English coloratura soprano (1906–1996)

Gwendoline Florence Catley (9 February 1906 – 12 November 1996) was an English lyric coloratura soprano who sang in opera, concert and revues. She often sang on radio and television, and made numerous recordings of songs and arias, mostly in English. She was renowned for the clarity and agility of her voice particularly in florid parts, and her English diction was outstanding.

==Biography==
Catley was born in London in 1906. She studied at the Guildhall School of Music, where her chief singing teacher was the tenor Walter Hyde. Her other teachers included Sir Granville Bantock, Jenny Hyman and, privately, Julian Kimbell. The school's principal, Sir Landon Ronald, who had been Dame Nellie Melba's accompanist, said Catley reminded him of Melba. She won the Gold Medal but was prevented from accepting it by her father. She later won it again. In 1937 she sang with Sadler's Wells Opera, as the Queen of the Night in Mozart's The Magic Flute and Nannetta in Verdi's Falstaff. After a successful and sold-out 1938 debut at the Wigmore Hall, which Landon Ronald sponsored, she joined the BBC Chorus. She had a successful career, singing with the leading British orchestras.

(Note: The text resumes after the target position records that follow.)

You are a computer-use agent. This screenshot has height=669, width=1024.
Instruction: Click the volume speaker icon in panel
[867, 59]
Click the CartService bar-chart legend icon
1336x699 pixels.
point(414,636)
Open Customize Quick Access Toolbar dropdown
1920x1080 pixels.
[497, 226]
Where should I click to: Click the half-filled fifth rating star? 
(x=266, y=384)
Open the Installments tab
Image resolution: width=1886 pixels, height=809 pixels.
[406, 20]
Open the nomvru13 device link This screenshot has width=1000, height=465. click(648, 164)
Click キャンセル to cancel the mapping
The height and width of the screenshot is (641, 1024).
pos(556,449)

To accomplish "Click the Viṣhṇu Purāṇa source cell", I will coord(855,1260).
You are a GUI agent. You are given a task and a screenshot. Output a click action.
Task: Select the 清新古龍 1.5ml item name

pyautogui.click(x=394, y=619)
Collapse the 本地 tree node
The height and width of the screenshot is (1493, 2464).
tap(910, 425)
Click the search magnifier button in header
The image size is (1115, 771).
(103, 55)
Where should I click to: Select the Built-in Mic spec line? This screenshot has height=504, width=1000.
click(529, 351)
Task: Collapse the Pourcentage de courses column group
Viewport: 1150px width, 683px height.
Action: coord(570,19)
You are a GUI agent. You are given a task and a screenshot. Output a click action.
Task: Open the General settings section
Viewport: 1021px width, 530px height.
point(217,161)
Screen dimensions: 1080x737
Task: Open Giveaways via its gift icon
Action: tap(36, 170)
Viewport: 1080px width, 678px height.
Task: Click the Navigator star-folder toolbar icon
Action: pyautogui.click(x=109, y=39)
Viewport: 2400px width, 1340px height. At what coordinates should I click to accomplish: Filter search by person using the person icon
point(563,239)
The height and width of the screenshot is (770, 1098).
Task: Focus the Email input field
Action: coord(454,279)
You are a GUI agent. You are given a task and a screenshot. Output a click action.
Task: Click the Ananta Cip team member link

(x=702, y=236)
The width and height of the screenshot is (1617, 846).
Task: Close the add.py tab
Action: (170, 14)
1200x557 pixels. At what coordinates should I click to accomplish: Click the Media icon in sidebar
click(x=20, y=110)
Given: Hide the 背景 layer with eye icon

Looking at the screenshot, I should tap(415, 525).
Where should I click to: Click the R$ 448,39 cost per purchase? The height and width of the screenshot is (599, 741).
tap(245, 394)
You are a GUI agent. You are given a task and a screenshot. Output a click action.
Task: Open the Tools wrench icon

In World War II she sang for a year in Jack Hylton's revue Hi-de-Hi, where she was famed for her performances of "Caro nome" from Verdi's Rigoletto. She also sang Gilda with the Carl Rosa Opera Company during the war. In 1949 she sang Catherine Glover in a BBC studio broadcast of Bizet's The Fair Maid of Perth, with Richard Lewis as Henry Smith and conducted by Sir Thomas Beecham. She continued singing with the Carl Rosa company till 1957. In 1953 she took part in the first British broadcast of Stravinsky's The Rake's Progress. She often worked with the conductors Stanford Robinson and his brother Eric Robinson, who together account for many of her recordings.

She retired to Italy with her cellist husband Allen Ford, with whom she had a son. She returned to Britain to teach, her students including Judi Dench for a production of Cabaret.

Gwen Catley died in Hove on 12 November 1996, aged 90.

Many of her recordings are still available. They include a Witch in the first complete recording of Purcell's Dido and Aeneas, with Nancy Evans (Dido), Roy Henderson (Aeneas), conducted by Clarence Raybould. She appears on The Record of Singing: Volume 4, The Anglo-American School.